§ Instructions for the task:
Arrange the following material as a numbered list, omitting all blank lines.
-- begin --
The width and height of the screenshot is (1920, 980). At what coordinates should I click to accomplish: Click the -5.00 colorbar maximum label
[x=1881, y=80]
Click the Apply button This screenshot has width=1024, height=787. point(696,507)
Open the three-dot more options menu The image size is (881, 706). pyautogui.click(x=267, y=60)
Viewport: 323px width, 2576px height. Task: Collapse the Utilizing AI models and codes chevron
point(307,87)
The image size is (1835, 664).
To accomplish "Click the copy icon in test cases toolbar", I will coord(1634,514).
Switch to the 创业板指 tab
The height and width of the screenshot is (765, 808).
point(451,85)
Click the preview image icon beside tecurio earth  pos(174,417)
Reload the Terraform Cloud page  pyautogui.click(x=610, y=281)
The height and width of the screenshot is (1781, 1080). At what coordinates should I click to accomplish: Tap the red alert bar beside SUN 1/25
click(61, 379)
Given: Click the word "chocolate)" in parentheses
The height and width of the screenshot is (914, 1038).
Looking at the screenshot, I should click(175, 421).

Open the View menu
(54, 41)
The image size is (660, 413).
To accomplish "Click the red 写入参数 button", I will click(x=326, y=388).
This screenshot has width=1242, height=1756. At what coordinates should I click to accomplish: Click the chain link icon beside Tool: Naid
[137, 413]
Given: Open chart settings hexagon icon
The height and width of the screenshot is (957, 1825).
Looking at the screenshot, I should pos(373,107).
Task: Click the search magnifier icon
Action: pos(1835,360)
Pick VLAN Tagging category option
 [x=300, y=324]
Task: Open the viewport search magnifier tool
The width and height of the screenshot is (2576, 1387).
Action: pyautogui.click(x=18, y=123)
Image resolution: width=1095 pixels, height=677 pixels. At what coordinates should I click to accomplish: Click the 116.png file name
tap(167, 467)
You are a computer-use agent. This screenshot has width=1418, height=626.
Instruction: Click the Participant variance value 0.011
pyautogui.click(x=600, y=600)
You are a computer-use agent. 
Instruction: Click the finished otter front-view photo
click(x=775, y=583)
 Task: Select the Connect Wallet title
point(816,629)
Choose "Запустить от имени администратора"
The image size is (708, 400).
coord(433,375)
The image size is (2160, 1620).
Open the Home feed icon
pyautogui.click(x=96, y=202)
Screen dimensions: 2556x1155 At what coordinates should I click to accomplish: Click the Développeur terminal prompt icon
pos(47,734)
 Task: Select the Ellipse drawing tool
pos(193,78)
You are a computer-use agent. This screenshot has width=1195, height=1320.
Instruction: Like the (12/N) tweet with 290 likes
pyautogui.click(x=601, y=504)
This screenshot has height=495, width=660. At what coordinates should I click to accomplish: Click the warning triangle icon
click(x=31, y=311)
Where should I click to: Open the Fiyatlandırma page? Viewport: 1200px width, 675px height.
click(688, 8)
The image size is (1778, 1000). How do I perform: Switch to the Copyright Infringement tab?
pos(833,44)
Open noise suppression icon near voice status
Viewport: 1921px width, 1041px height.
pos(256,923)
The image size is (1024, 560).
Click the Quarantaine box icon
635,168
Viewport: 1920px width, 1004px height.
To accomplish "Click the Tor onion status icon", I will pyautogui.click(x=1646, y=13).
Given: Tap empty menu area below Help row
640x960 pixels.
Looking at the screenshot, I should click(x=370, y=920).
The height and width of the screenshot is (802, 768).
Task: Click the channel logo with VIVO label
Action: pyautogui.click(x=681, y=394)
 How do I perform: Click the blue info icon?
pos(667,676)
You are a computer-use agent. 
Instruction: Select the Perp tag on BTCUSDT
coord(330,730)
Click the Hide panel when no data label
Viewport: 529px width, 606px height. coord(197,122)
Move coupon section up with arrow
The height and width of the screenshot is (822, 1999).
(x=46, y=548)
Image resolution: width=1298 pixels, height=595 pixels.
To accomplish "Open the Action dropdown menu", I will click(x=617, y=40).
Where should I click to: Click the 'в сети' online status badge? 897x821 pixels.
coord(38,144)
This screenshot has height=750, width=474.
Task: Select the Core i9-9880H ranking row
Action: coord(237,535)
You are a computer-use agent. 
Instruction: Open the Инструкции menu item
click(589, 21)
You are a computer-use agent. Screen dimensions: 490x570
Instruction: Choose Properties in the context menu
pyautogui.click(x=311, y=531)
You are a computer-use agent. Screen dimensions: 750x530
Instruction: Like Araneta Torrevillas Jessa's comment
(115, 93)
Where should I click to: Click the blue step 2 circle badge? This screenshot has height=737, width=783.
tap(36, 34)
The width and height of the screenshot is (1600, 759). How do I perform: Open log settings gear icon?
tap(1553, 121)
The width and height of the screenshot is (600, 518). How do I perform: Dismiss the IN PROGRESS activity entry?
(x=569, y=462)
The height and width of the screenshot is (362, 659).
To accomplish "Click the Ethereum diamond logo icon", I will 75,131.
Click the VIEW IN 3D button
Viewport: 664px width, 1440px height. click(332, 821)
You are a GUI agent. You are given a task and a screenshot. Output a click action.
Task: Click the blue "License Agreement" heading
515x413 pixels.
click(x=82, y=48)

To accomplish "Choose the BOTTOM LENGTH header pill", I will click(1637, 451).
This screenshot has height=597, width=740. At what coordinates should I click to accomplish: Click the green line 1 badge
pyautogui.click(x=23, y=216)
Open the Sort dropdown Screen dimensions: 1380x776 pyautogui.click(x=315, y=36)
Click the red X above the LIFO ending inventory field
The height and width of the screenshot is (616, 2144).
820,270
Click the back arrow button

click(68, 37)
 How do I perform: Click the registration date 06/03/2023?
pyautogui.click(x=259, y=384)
-- end --
§ Complete output:
1. The width and height of the screenshot is (1920, 980). At what coordinates should I click to accomplish: Click the -5.00 colorbar maximum label
2. [x=1881, y=80]
3. Click the Apply button This screenshot has width=1024, height=787. point(696,507)
4. Open the three-dot more options menu The image size is (881, 706). pyautogui.click(x=267, y=60)
5. Viewport: 323px width, 2576px height. Task: Collapse the Utilizing AI models and codes chevron
6. point(307,87)
7. The image size is (1835, 664).
8. To accomplish "Click the copy icon in test cases toolbar", I will coord(1634,514).
9. Switch to the 创业板指 tab
10. The height and width of the screenshot is (765, 808).
11. point(451,85)
12. Click the preview image icon beside tecurio earth  pos(174,417)
13. Reload the Terraform Cloud page  pyautogui.click(x=610, y=281)
14. The height and width of the screenshot is (1781, 1080). At what coordinates should I click to accomplish: Tap the red alert bar beside SUN 1/25
15. click(61, 379)
16. Given: Click the word "chocolate)" in parentheses
17. The height and width of the screenshot is (914, 1038).
18. Looking at the screenshot, I should click(175, 421).
19. Open the View menu
20. (54, 41)
21. The image size is (660, 413).
22. To accomplish "Click the red 写入参数 button", I will click(x=326, y=388).
23. This screenshot has width=1242, height=1756. At what coordinates should I click to accomplish: Click the chain link icon beside Tool: Naid
24. [137, 413]
25. Given: Open chart settings hexagon icon
26. The height and width of the screenshot is (957, 1825).
27. Looking at the screenshot, I should pos(373,107).
28. Task: Click the search magnifier icon
29. Action: pos(1835,360)
30. Pick VLAN Tagging category option
31.  [x=300, y=324]
32. Task: Open the viewport search magnifier tool
33. The width and height of the screenshot is (2576, 1387).
34. Action: pyautogui.click(x=18, y=123)
35. Image resolution: width=1095 pixels, height=677 pixels. At what coordinates should I click to accomplish: Click the 116.png file name
36. tap(167, 467)
37. You are a computer-use agent. This screenshot has width=1418, height=626.
38. Instruction: Click the Participant variance value 0.011
39. pyautogui.click(x=600, y=600)
40. You are a computer-use agent. 
41. Instruction: Click the finished otter front-view photo
42. click(x=775, y=583)
43.  Task: Select the Connect Wallet title
44. point(816,629)
45. Choose "Запустить от имени администратора"
46. The image size is (708, 400).
47. coord(433,375)
48. The image size is (2160, 1620).
49. Open the Home feed icon
50. pyautogui.click(x=96, y=202)
51. Screen dimensions: 2556x1155 At what coordinates should I click to accomplish: Click the Développeur terminal prompt icon
52. pos(47,734)
53.  Task: Select the Ellipse drawing tool
54. pos(193,78)
55. You are a computer-use agent. This screenshot has width=1195, height=1320.
56. Instruction: Like the (12/N) tweet with 290 likes
57. pyautogui.click(x=601, y=504)
58. This screenshot has height=495, width=660. At what coordinates should I click to accomplish: Click the warning triangle icon
59. click(x=31, y=311)
60. Where should I click to: Open the Fiyatlandırma page? Viewport: 1200px width, 675px height.
61. click(688, 8)
62. The image size is (1778, 1000). How do I perform: Switch to the Copyright Infringement tab?
63. pos(833,44)
64. Open noise suppression icon near voice status
65. Viewport: 1921px width, 1041px height.
66. pos(256,923)
67. The image size is (1024, 560).
68. Click the Quarantaine box icon
69. 635,168
70. Viewport: 1920px width, 1004px height.
71. To accomplish "Click the Tor onion status icon", I will pyautogui.click(x=1646, y=13).
72. Given: Tap empty menu area below Help row
73. 640x960 pixels.
74. Looking at the screenshot, I should click(x=370, y=920).
75. The height and width of the screenshot is (802, 768).
76. Task: Click the channel logo with VIVO label
77. Action: pyautogui.click(x=681, y=394)
78.  How do I perform: Click the blue info icon?
79. pos(667,676)
80. You are a computer-use agent. 
81. Instruction: Select the Perp tag on BTCUSDT
82. coord(330,730)
83. Click the Hide panel when no data label
84. Viewport: 529px width, 606px height. coord(197,122)
85. Move coupon section up with arrow
86. The height and width of the screenshot is (822, 1999).
87. (x=46, y=548)
88. Image resolution: width=1298 pixels, height=595 pixels.
89. To accomplish "Open the Action dropdown menu", I will click(x=617, y=40).
90. Where should I click to: Click the 'в сети' online status badge? 897x821 pixels.
91. coord(38,144)
92. This screenshot has height=750, width=474.
93. Task: Select the Core i9-9880H ranking row
94. Action: coord(237,535)
95. You are a computer-use agent. 
96. Instruction: Open the Инструкции menu item
97. click(589, 21)
98. You are a computer-use agent. Screen dimensions: 490x570
99. Instruction: Choose Properties in the context menu
100. pyautogui.click(x=311, y=531)
101. You are a computer-use agent. Screen dimensions: 750x530
102. Instruction: Like Araneta Torrevillas Jessa's comment
103. (115, 93)
104. Where should I click to: Click the blue step 2 circle badge? This screenshot has height=737, width=783.
105. tap(36, 34)
106. The width and height of the screenshot is (1600, 759). How do I perform: Open log settings gear icon?
107. tap(1553, 121)
108. The width and height of the screenshot is (600, 518). How do I perform: Dismiss the IN PROGRESS activity entry?
109. (x=569, y=462)
110. The height and width of the screenshot is (362, 659).
111. To accomplish "Click the Ethereum diamond logo icon", I will 75,131.
112. Click the VIEW IN 3D button
113. Viewport: 664px width, 1440px height. click(332, 821)
114. You are a GUI agent. You are given a task and a screenshot. Output a click action.
115. Task: Click the blue "License Agreement" heading
116. 515x413 pixels.
117. click(x=82, y=48)
118. To accomplish "Choose the BOTTOM LENGTH header pill", I will click(1637, 451).
119. This screenshot has height=597, width=740. At what coordinates should I click to accomplish: Click the green line 1 badge
120. pyautogui.click(x=23, y=216)
121. Open the Sort dropdown Screen dimensions: 1380x776 pyautogui.click(x=315, y=36)
122. Click the red X above the LIFO ending inventory field
123. The height and width of the screenshot is (616, 2144).
124. 820,270
125. Click the back arrow button
126. click(68, 37)
127.  How do I perform: Click the registration date 06/03/2023?
128. pyautogui.click(x=259, y=384)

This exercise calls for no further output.